Perhaps not very extreme, but certainly raw, “Frankie in Blunderland” lands onto DVD under the Wild Eye Releasing sublabel, Raw and Extreme, and distributed by MVDVisual. The re-released Wild Eye Reelasing DVD is presented in a widescreen, 16:9 aspect ratio, housed with a new illustrated artwork liner that’s akin to the Ghana hand-drawn posters and, more than like, keeps with the first pressing’s lossy compressed image and spastic image jittering shifting between different levels of picture and detail degradation. The vapid coloring devours any story-telling vibrancy, leaving the scenes seemingly lifeless and aesthetically devoid, especially when Frankie has his loopy, unconscious discharge of repeated scenes and avant garde imagery after passing out thinking he killed Tommy Spioch. The visual effects are almost cut and paste crude, but add to the chaotic charm of Frankie’s living nightmare. The stereo dual channel audio mix is equally as lossy noticeably muffled by the compression, leaving also a faint and lingering hum through the 82 minute duration. The position of the dialogue remains even, if not behind, the ambient and soundtrack audiophiles and without any depth and range to compensate the lack of gusto, dialogue is lost in a lackluster limbo of lame and loitering linguistics.
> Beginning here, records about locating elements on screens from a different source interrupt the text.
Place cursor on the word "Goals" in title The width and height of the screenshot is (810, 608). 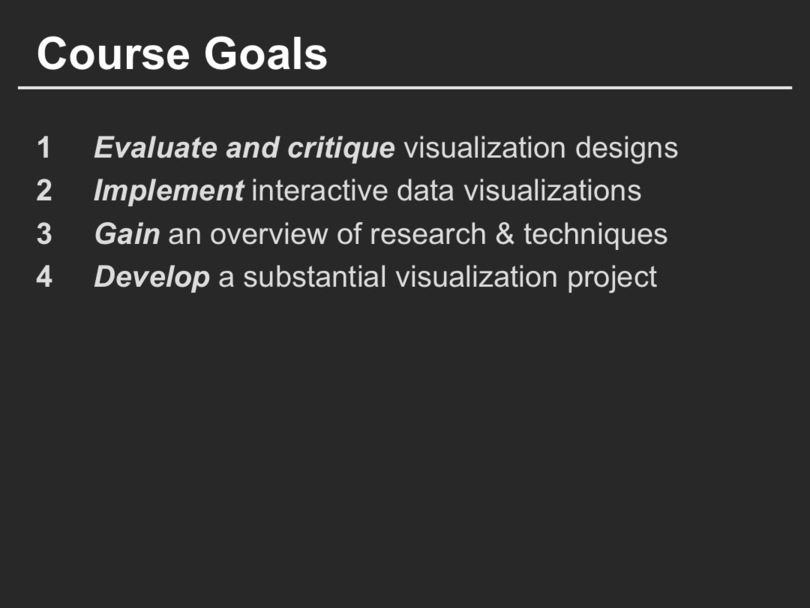[x=266, y=54]
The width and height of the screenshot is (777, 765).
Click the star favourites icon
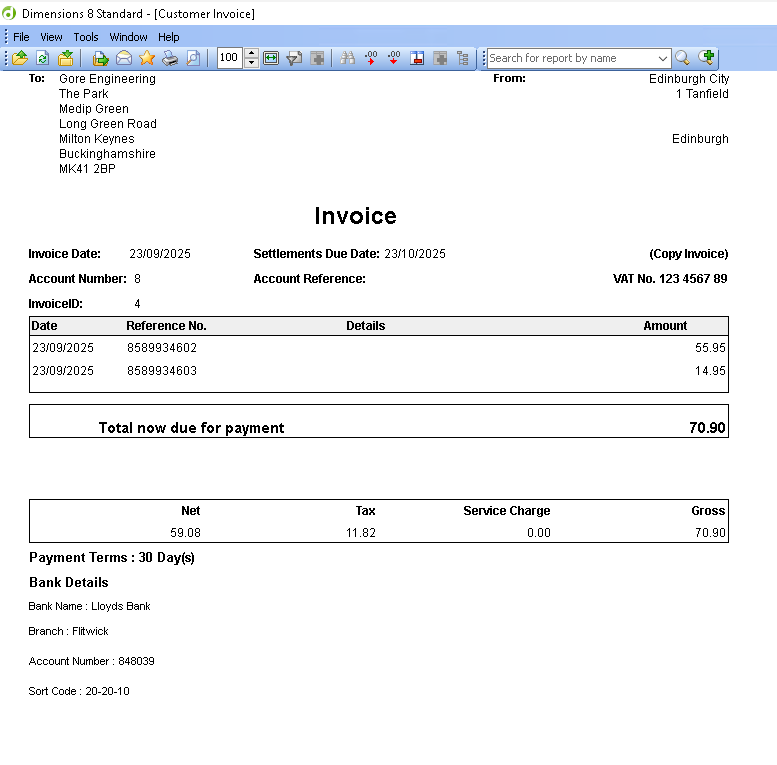tap(147, 58)
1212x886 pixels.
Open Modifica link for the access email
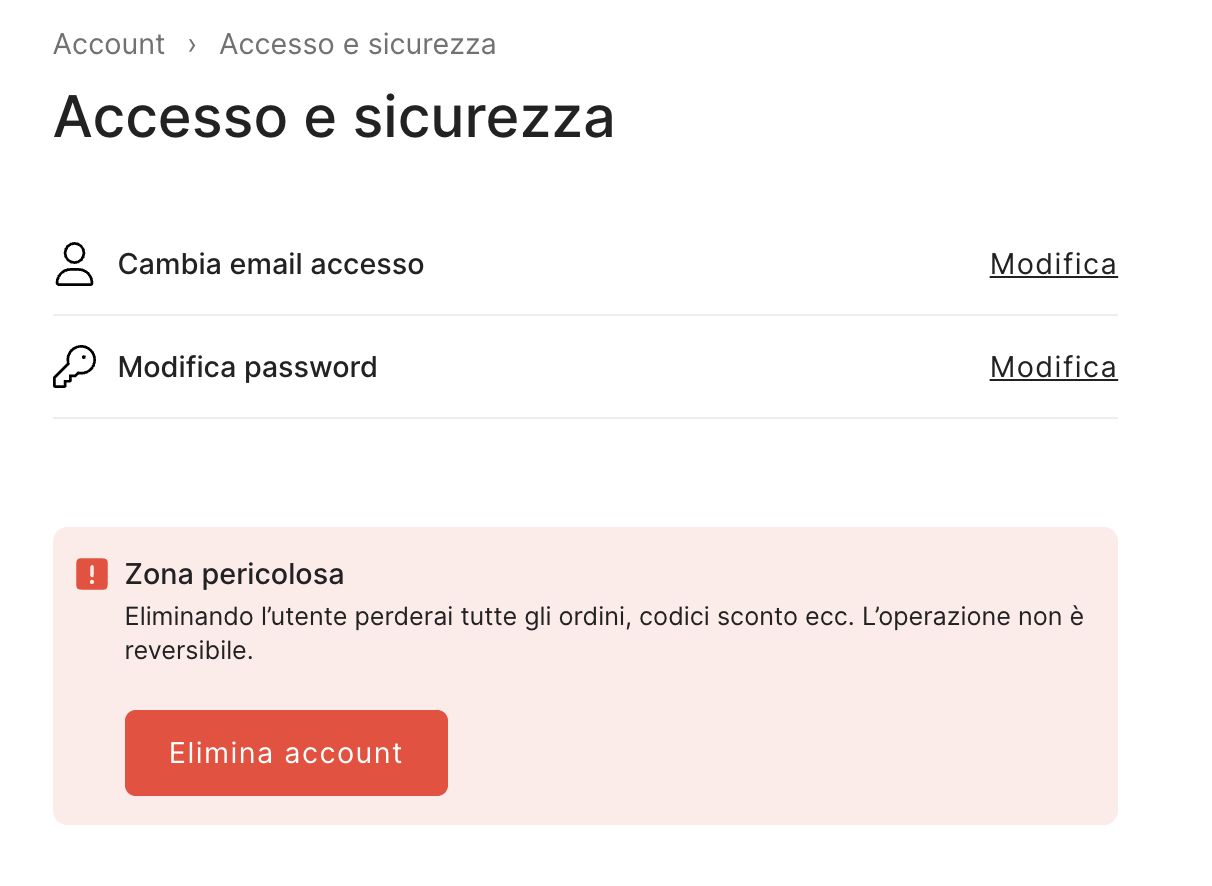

On a microbudget of this level, don’t expect in depth special features, but considering the content, I’m happily surprised of what’s available which includes a Caleb Emerson director’s commentary, cast and crew interviews with Aramis Sartorio, a peculiar interview with Thea Martin, and director Caleb Emerson, along with six teaserettes which are short clips from the film, and rounding out with Wild Eye Releasing trailers. “Frankie In Blunderland” is a labor of love for Marta Estirado and a sure fire way to kill a couple of brain cells in this degradingly funny demoralizing epic.